==== Source records ====

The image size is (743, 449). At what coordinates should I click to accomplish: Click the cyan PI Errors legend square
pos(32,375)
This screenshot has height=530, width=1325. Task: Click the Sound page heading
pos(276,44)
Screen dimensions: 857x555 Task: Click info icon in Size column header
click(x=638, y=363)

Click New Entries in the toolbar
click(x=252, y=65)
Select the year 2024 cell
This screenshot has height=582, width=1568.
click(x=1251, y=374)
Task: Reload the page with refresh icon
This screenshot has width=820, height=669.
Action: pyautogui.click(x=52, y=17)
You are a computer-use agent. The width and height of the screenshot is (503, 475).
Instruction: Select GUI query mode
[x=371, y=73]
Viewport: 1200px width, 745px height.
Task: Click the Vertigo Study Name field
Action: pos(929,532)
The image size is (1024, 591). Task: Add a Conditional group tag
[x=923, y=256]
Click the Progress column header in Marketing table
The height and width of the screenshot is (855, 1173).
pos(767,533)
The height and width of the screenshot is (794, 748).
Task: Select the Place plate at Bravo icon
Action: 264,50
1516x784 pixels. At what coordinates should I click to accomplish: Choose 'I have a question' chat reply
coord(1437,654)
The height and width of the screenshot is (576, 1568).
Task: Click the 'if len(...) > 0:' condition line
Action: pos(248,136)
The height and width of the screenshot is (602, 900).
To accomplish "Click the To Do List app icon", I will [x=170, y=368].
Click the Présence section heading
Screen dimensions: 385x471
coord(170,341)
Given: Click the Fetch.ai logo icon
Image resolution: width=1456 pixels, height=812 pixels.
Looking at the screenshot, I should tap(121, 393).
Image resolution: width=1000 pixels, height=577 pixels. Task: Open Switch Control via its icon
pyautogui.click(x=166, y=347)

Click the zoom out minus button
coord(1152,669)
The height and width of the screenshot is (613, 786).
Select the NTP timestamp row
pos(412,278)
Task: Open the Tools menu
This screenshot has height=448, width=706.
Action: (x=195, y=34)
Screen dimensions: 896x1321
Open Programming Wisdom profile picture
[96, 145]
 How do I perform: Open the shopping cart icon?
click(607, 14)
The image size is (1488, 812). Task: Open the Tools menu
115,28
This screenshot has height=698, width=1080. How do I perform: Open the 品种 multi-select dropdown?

====

Work required: Restate each record above exactly, leaving nothing out.

Expected answer:
The image size is (743, 449). At what coordinates should I click to accomplish: Click the cyan PI Errors legend square
pos(32,375)
This screenshot has height=530, width=1325. Task: Click the Sound page heading
pos(276,44)
Screen dimensions: 857x555 Task: Click info icon in Size column header
click(x=638, y=363)

Click New Entries in the toolbar
click(x=252, y=65)
Select the year 2024 cell
This screenshot has height=582, width=1568.
click(x=1251, y=374)
Task: Reload the page with refresh icon
This screenshot has width=820, height=669.
Action: pyautogui.click(x=52, y=17)
You are a computer-use agent. The width and height of the screenshot is (503, 475).
Instruction: Select GUI query mode
[x=371, y=73]
Viewport: 1200px width, 745px height.
Task: Click the Vertigo Study Name field
Action: pos(929,532)
The image size is (1024, 591). Task: Add a Conditional group tag
[x=923, y=256]
Click the Progress column header in Marketing table
The height and width of the screenshot is (855, 1173).
pos(767,533)
The height and width of the screenshot is (794, 748).
Task: Select the Place plate at Bravo icon
Action: 264,50
1516x784 pixels. At what coordinates should I click to accomplish: Choose 'I have a question' chat reply
coord(1437,654)
The height and width of the screenshot is (576, 1568).
Task: Click the 'if len(...) > 0:' condition line
Action: pos(248,136)
The height and width of the screenshot is (602, 900).
To accomplish "Click the To Do List app icon", I will [x=170, y=368].
Click the Présence section heading
Screen dimensions: 385x471
coord(170,341)
Given: Click the Fetch.ai logo icon
Image resolution: width=1456 pixels, height=812 pixels.
Looking at the screenshot, I should tap(121, 393).
Image resolution: width=1000 pixels, height=577 pixels. Task: Open Switch Control via its icon
pyautogui.click(x=166, y=347)

Click the zoom out minus button
coord(1152,669)
The height and width of the screenshot is (613, 786).
Select the NTP timestamp row
pos(412,278)
Task: Open the Tools menu
This screenshot has height=448, width=706.
Action: (x=195, y=34)
Screen dimensions: 896x1321
Open Programming Wisdom profile picture
[96, 145]
 How do I perform: Open the shopping cart icon?
click(607, 14)
The image size is (1488, 812). Task: Open the Tools menu
115,28
This screenshot has height=698, width=1080. How do I perform: Open the 品种 multi-select dropdown?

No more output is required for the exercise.